The following is specific to Ohio, and concerns absentee ballots and provisional ballots.
First, the problem:
A new Ohio program intended to make voting easier has the potential to keep the presidential election in doubt until late November if the national outcome hinges on the state’s 18 electoral votes.
Under Secretary of State Jon Husted’s initiative to send absentee ballot applications to nearly 7 million registered voters across Ohio, more than 800,000 people so far have asked for but not yet completed an absentee ballot for the Nov. 6 election.
Anyone who does not return an absentee ballot, deciding instead to vote at the polls, will be required to cast a provisional ballot. That’s so officials may verify that they did not vote absentee and also show up at the polls. By state law, provisional ballots may not be counted until at least Nov. 17.
It was really bone-headed to launch this immediately prior to a Presidential election, and anyone with any sense knew this might happen. Even without bad intent, each and every time Republicans change election process, the potential for error goes up.
If you requested an absentee ballot in Ohio, be aware that you have to vote absentee. if you request and receive an absentee ballot and then change your mind and go on Election Day to vote in person, you will be given a provisional ballot. Voting a provisional ballot is a last resort. Avoid doing that.
Second, another win on counting provisional ballots that may help with the problems that will be created by Husted’s decision to send everyone an absentee ballot application, thereby increasing the number of provisional ballots:
Provisional ballots cast not just in the wrong precinct but in the wrong polling location altogether must still be counted, a federal judge ruled today in a lawsuit brought by voter advocates seeking to expand the counting of such ballots.
U.S. District Court Judge Algenon Marbley of Columbus said he based his decision on the rationale that such problems arise because of mistakes by poll workers.

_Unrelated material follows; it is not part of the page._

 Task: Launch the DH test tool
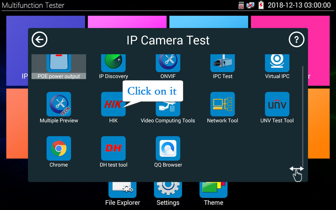pyautogui.click(x=113, y=148)
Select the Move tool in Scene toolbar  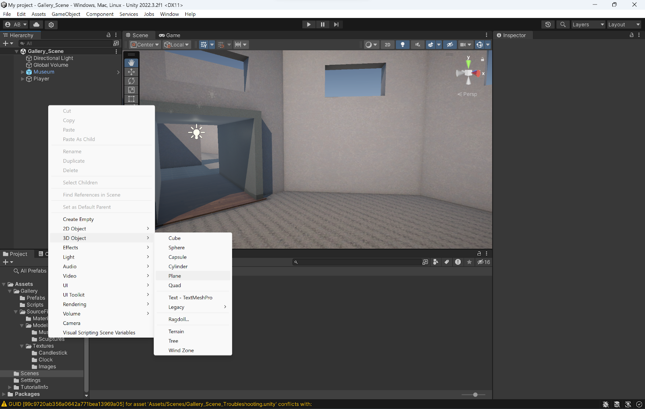(x=131, y=72)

“To disenfranchise citizens whose only error was to rely on poll worker error seems fundamentally unfair,” Marbley said in a decision he announced after hearing arguments from both sides.
Some polling places contain voting machines for several precincts. Voters in the right building but voting in the wrong precinct are labeled “right church, wrong pew.”
The ballots at issue in today’s ruling are dubbed “wrong church, wrong pew,” referring to both a mistaken polling place and a mistaken precinct. A lawyer for a union that sued over the issue said as many as 8,000 voters cast such ballots in 2008.
I am not a fan of provisional balloting. I think it’s too often treated as a default rather than a last resort, I think the process is too complicated and error-prone, and I also think it gives voters a sense of security that is perhaps not justified. I firmly believe we would have seen much more pushback to Republican restrictions on voting a standard ballot had voters not been assured they could vote a provisional ballot. Voting is one thing, and counting the vote is another. There’s a lot of ways to screw up a provisional ballot.
If you requested an absentee ballot and then go to your polling place to vote in person and the poll worker tells you have to vote a provisional ballot, do this instead: go get your absentee ballot, vote it, and deliver it by hand to your County Board of Elections. Now you voted a standard ballot. Problem solved.
Return your voted ballot. You can send it by U.S. mail or deliver it in person to your county board of elections, but the return envelope containing your marked ballot must either be received by your county board of elections prior to the close of the polls on Election Day, or postmarked no later than the day before the election and received by the board of elections no later than 10 days after the election. You cannot fax or e-mail a voted ballot.